Evaporation is a really effective way to extract heat - it's why sweating works...
At a given temperature, in your liquid water-air system, equal numbers of water molecules will enter the air from the liquid as return to the liquid from the air. The system will be in equilibrium and the air will be "saturated" with water vapor.
There are two ways that condensation will form on your ceiling. If the air is supersaturated with water then your "nucleation" sites will facilitate condensation. But conditions in this system are not those that would result in supersaturation. The second way for condensation to occur is for the ceiling to be colder than the air.
If condensation occurs on the ceiling, much of the latent heat of condensation will be transferred to the ceiling therefore warming it. To continue the condensation process, you will have to keep the ceiling cool requiring expenditures of energy from outside the system. Your system is closed but it is not isolated in thermodynamic speak.
Furthermore, as the condensing water loses heat to the ceiling, the system cools. This will result in a lowered equilibrium vapor pressure, that is, less water in the vapor state. To make matters worse, the lower temperature of your system will require an even greater lowering of the ceiling's temperature to maintain condensation.

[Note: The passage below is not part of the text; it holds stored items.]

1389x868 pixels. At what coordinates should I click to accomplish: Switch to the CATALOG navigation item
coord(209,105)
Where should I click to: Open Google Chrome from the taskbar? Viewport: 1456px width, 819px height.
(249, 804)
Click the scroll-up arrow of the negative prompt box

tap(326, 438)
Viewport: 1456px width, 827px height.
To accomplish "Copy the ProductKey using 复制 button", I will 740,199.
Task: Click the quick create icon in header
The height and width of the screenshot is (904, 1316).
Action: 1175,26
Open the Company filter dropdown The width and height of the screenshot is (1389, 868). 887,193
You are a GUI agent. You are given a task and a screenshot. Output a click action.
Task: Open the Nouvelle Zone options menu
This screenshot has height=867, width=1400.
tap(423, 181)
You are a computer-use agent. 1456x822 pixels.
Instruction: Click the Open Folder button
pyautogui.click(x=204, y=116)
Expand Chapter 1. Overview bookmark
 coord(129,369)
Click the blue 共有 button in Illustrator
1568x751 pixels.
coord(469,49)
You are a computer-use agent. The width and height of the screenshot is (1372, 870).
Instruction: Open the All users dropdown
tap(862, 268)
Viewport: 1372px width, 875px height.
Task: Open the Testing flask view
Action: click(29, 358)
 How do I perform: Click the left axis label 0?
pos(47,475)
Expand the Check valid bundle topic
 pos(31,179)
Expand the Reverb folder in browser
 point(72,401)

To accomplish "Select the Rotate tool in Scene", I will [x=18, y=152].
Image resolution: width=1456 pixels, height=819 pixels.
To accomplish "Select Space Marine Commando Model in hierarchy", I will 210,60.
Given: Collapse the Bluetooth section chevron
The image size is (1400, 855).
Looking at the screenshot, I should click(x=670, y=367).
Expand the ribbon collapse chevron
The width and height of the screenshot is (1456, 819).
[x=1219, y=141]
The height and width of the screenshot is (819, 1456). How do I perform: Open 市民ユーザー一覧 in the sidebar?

As far a entropy, you must, in addition to events within your system, consider those happening outside to power the refrigeration process.
Hopefully you understand the turbine you may be running inside the system won't even come close to powering the refrigerator outside!
Best Answer
No, in fact you could even view the spontaneous evaporation as being driven by the fact that it increases entropy.
Basically what's happening is the liquid particles have random speeds (with distribution characterized by temperature), and they bump into each other. Every once in a while, two particles near the interface will collide in just such a way that one of the particles will escape the liquid and transition to the gas phase. The particle that remains in the liquid will loose energy in the process, thereby slightly lowering the temperature of the liquid. However, generally a gas has considerably more specific entropy (entropy per particle) than liquid at fixed temperature/pressure [1]. So, the overall entropy of the system increases.
[1] Compare for example the molar entropy for solid, liquid, and gas phases of water in these tables from Wikipedia.